WHAT YOU SHOULD DO -> Edit the tribunal decision text by copying everything from "The visa applicant’s employment" down to "business was inherited.", changing "excavator" to "bulldozer".

PAGE TEXT ->

*-*-*

At the Tribunal hearing, the Tribunal raised the issue of the visa applicant’s previous dishonesty, particularly noting her pretending to be her daughter in telephone calls. This demonstrated dishonesty suggested to the Tribunal that the applicant may not be a witness of truth about her claim to genuinely intend to stay temporarily in Australia. The visa applicant told the Tribunal that she regretted being dishonest pretending to be her daughter in telephone calls.
The visa applicant’s employment
In the visa application form, the applicant declared her employment as retired from February 2018. At the Tribunal hearing she described this work as working making sculptures at a large ivory factory. However, she claimed that she was still working in what she described as ‘her own job.’ She detailed that she owned an excavator which is used to dig. The work is dependent on client requests to work in particular locations. Sometimes she is paid per day or per square meter dug. She provides the equipment and employs a person to do the work. The employee is a family relative but is not her son. She described this business as going for a long time as it is a family operated business. She said that this business was inherited.
The Tribunal raised this inconsistency between her oral evidence and her written evidence for comment. It suggested to the Tribunal that the visa applicant may have fabricated this current employment because she thought having a business in China might be more persuasive to the Tribunal finding that the visa applicant had incentives to return to China and only sought to travel to Australia temporarily. In response to this concern, it was suggested that the visa applicant was detailed as ‘retired’ because of her age and the excavation business is more casual work and her own business, not working for another person. The visa applicant said she was advised that she did not need to detail this employment.

*-*-*

RECORD EXTRACTS ->

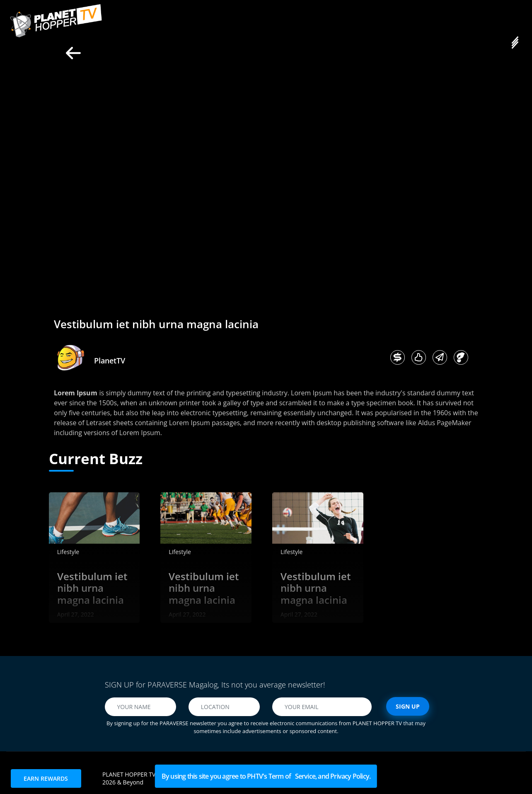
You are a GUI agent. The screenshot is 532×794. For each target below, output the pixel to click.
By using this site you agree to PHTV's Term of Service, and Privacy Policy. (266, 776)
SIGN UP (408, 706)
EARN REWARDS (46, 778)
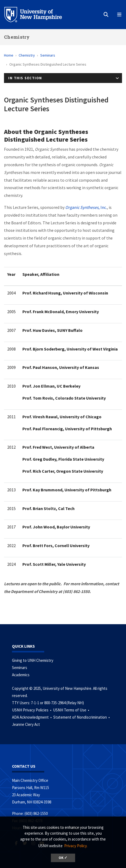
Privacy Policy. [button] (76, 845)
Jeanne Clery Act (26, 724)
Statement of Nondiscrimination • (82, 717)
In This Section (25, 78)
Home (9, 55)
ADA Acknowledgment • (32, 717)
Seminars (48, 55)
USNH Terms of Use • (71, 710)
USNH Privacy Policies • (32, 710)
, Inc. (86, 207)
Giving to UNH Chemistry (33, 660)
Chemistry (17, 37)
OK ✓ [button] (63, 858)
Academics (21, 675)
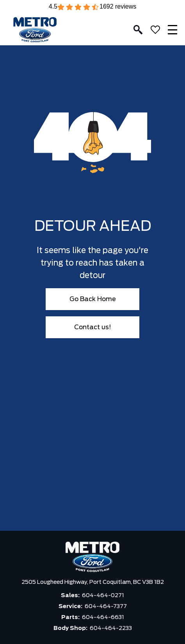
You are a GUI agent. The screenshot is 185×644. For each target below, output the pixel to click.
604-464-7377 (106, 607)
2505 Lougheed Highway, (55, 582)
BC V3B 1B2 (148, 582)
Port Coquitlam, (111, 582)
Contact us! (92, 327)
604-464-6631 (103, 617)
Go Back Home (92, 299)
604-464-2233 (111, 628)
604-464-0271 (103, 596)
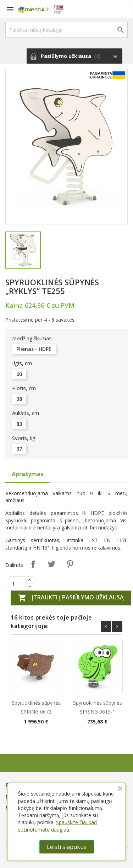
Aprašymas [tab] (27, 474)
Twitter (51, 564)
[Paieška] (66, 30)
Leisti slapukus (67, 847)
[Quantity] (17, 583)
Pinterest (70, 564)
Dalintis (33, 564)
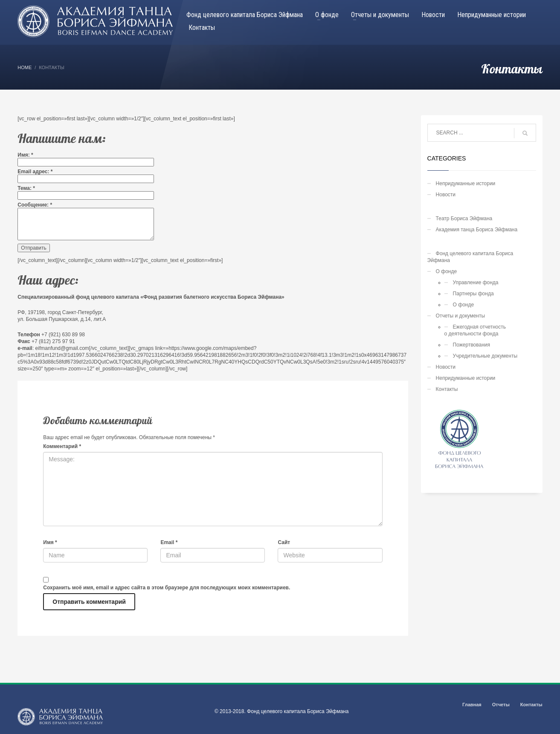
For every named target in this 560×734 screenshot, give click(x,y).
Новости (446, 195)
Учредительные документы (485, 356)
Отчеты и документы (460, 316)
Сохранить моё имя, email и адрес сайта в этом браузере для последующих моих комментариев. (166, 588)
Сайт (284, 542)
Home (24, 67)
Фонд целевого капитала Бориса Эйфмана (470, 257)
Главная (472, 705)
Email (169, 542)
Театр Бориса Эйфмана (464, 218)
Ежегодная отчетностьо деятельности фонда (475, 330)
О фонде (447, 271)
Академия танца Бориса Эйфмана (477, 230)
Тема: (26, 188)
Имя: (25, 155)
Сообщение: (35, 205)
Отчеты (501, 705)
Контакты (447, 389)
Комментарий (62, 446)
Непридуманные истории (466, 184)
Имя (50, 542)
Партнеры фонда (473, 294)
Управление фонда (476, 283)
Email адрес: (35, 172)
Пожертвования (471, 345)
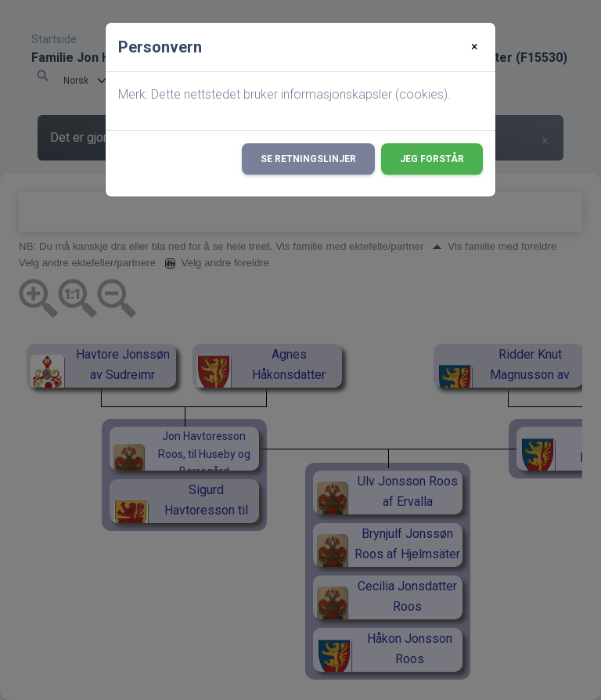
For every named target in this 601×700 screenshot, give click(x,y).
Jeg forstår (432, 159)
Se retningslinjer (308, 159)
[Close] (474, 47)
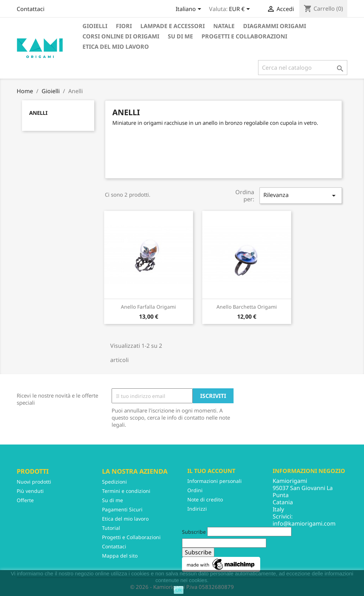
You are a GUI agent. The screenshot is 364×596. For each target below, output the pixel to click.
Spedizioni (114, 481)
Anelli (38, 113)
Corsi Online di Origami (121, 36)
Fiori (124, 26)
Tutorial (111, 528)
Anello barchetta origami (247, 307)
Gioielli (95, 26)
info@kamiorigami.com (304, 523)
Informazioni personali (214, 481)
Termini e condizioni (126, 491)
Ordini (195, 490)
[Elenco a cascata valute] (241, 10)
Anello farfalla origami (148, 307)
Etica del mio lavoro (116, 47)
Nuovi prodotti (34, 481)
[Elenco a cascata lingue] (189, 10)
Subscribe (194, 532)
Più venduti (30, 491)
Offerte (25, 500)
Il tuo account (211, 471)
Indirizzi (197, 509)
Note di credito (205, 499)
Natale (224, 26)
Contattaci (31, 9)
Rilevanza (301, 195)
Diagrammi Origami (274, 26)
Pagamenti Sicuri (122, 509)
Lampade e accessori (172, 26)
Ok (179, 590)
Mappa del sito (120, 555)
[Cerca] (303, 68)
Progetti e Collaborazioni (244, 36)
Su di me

*-*-*

COMPLETE OUTPUT ->
The visa applicant’s employment
In the visa application form, the applicant declared her employment as retired from February 2018. At the Tribunal hearing she described this work as working making sculptures at a large ivory factory. However, she claimed that she was still working in what she described as ‘her own job.’ She detailed that she owned an bulldozer which is used to dig. The work is dependent on client requests to work in particular locations. Sometimes she is paid per day or per square meter dug. She provides the equipment and employs a person to do the work. The employee is a family relative but is not her son. She described this business as going for a long time as it is a family operated business. She said that this business was inherited.